Burzum è tornato a pieno regime con "Fallen"

BURZUM – Fallen

Gruppo:Burzum
Titolo:Fallen
Anno:2011
Provenienza:Norvegia
Etichetta:Byelobog Productions
Contatti:Sito web  Bandcamp  Spotify
TRACKLIST

  1. Fra Verdenstreet
  2. Jeg Faller
  3. Fallen
  4. Vanvidd
  5. Enhver Til Sitt
  6. Budstikken
  7. Til Hel Og Tilbake Igjen
DURATA:47:41

Varg, uscito di galera, sembra non volersi arrestare: dopo Belus nel 2010, ecco che a un solo anno di distanza ci propone un secondo disco, Fallen. Cosa attendersi da questo lavoro? Parlare di Burzum è come combattere una battaglia eterna: le fazioni sono le stesse di sempre, divise dal fatto di concordare o meno sulla sostanziale importanza del personaggio e della sua musica per il mondo black metal. Chi può negare il valore dei capolavori primordiali in pieno stile anni Novanta? È altrettanto vero che la svolta ambient è significativa quanto fondamentale per intere generazioni di amanti delle sonorità atmosferiche, eppure in molti la ritengono superflua o poco interessante. Gusti.

Vikernes aveva lasciato intendere che il nuovo album avrebbe orientato verso il passato, ed effettivamente certi echi del blackster che faceva dell’ardore nero una componente incisiva del periodo da Burzum a Filosofem sono presenti. Le parti più tirate alternate ai classici attimi dormienti, a risvegliare i brani dal momentaneo torpore, sono una delle caratteristiche del sound di cui quest’artista è fautore da sempre.

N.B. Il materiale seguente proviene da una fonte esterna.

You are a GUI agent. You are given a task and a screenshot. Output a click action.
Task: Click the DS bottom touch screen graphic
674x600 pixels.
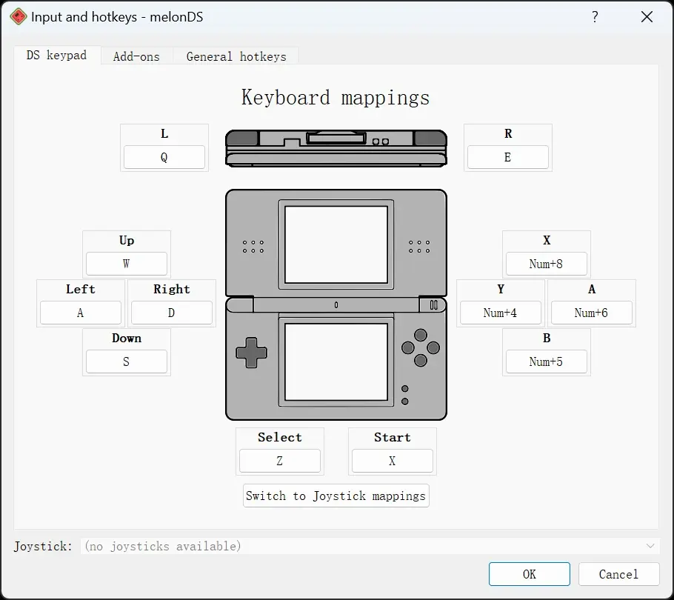[x=336, y=362]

Quello che ha sorpreso me, così come sorprenderà chiunque abbia ascoltato (e ascolterà) Fallen, è l’uso massiccio di voci pulite, evocative, calzanti ma che esulano dall’essere orecchiabili. La scelta inaspettata e alquanto gradita ha però un proprio limite: l’uso dei ritornelli ripetuti spesso allo sfinimento è un’arma a doppio taglio e le canzoni accorciate di un paio di minuti sarebbero state più snelle ed efficaci.

Non mi dilungherò in un track by track, perché la pecca reale di questo album è soprattutto quella citata poc’anzi. L’uso di “Fra Verdenstreet” e “Til Hel Og Tilbake Igjen” come strumentali poste a ruolo di intro e outro è indovinato e le atmosfere ambient ricreate in particolare nell’episodio conclusivo, dai tratti orientaleggianti, svolgono bene la loro funzione.

Per quanto riguarda l’impostazione vocale, la produzione ricalca in linea di massima quella di Belus, mentre il basso è stavolta relegato a figura piuttosto marginale, il tutto con un risultato complessivo soddisfacente. Non so quale sia il motivo di questo ritorno così istantaneo, probabilmente Varg sta solo cercando di riprendere i ritmi compositivi che l’hanno caratterizzato sin dall’inizio della carriera. Di certo il materiale proposto con questi due album non è male, lontano sì anni luce dalle produzioni storiche del genio ribelle e indomabile dei Novanta e più affine, invece, a una maturazione avvenuta in un luogo tutt’altro che confortevole in cui evolvere.

Fallen finirà alla gogna fra insulti ed elogi, cosa che spesso capita con tutti i lavori dei grandi artisti: sarà amato e demolito senza alcun ritegno. Ciò non toglie che ammiratori e detrattori del caso, per esporsi, dovranno per l’ennesima volta ascoltare, calandosi all’interno del mondo burzumiano, e Varg nel bene quanto nel male ne esce nuovamente vincitore.